§ **QUESTIONS**
**a)** In the GitHub issue on aggregated quality statistics, answer each of the following on its own line, marked (i), (ii), (iii):
(i) By what time period does the current implementation group quality scores?
(ii) Besides the average, which statistics can be calculated for each period to support box plots?
(iii) According to the emailed comments, how many times would a document revised 10 times in a month be counted?
**b)** Could you resume the GitHub issue on aggregated quality statistics, picking up right after its last sentence?

NCEAS / metadig-engine

MetaDig Engine: multi-dialect metadata assessment engine
7 stars 5 forks source link

Determine best method to calculate and display aggregated quality statistics #205

Closed gothub closed 4 years ago

gothub commented 5 years ago

The current implementation of calculating and displaying aggregating metadata quality statistics is to group quality scores by time period (month), based on dataUploaded, and calculate the average score for all quality reports for that time period. Scores contributing to the average can be for all metadata documents updated in that period, or only the 'un-obsoleted' documents in that period, depending on the Solr query used. These averages can be displayed via a line graph, for example.

Additionally, the median, 25th & 75th percentiles, min and max can be calculated for each time period to support displaying these data as box plots.

Do these methods accurately depict:

Comments from @mbjones via email regarding this question:

The way I interpret your current stat is that each month is the average of all EML docs updated that month, regardless of their obsoletion status. So a doc revised 10 times that month would count 10 times, and one revised once in a month counts once Documents not revised that month don’t get counted. So in a typical editing scenario, this number could vary a lot based on the quality of the highly edited doc. And this reflects changes that month, but not really the corpus overall. I would suggest two possibilities:

  • average/median of all docs updated in a month, excluding obsoleted docs (ie only count the current version in the series each month)

§ **RAW DATA**
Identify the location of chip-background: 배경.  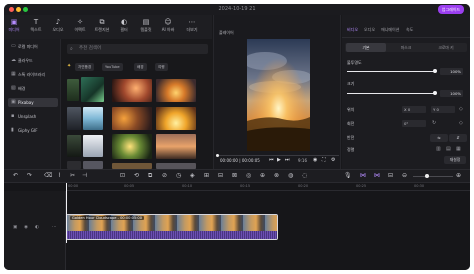
(140, 67).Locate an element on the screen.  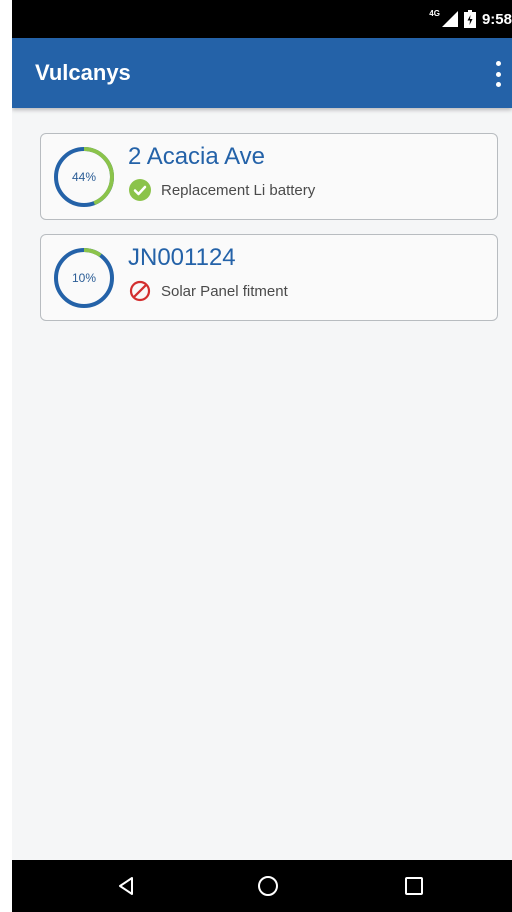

§ **YOUR RESPONSES**
**a)**
(i) By month.
(ii) The median, the 25th and 75th percentiles, the minimum, and the maximum.
(iii) 10 times.

**b)**
  • Let’s also think a bit more deeply about what a time series stat should reflect as I mentioned before (that month’s changes, or cumulative collection - wide including changes up to that time). That latter would better reflect the collection status at that time and be far less variable. So that would mean including all current docs in the collection at each month.
amoeba commented 5 years ago

I feel like we musta had some past discussions on this but I'm not seeing them over on https://github.com/NCEAS/metadig.

Re: how to calculate:

I think counting all of the mid-month updates in a version chain doesn't make sense, especially now with the new MetacatUI editor making it easier to save versions and arcticdata.io's moderation where a first version comes in without basic metadata and is quickly updated to be more complete.

What makes the most sense to me is to make the calculation behave as if it had actually been calculated at the end of the time bin. e.g., A historical calculation for September, 2015 would include the same data as if we had a time machine and went back to September 30th at 23:59:59.9 hours and made the calculation then. And that calculation only considered the object at the head of all version chains (I think this is a bit tricky or at least requires some post-query data massaging to get at).

Re: how to display:

This is tough. Maybe the most helpful thing would be to have the score data plotted for us, shown with means, medians, boxplots, etc. Averages are really deceiving when scores aren't bell-curve-shaped. Medians, box plots, and eventually just showing the raw data (i.e., beeswarm plots) are often better at showing what's going on.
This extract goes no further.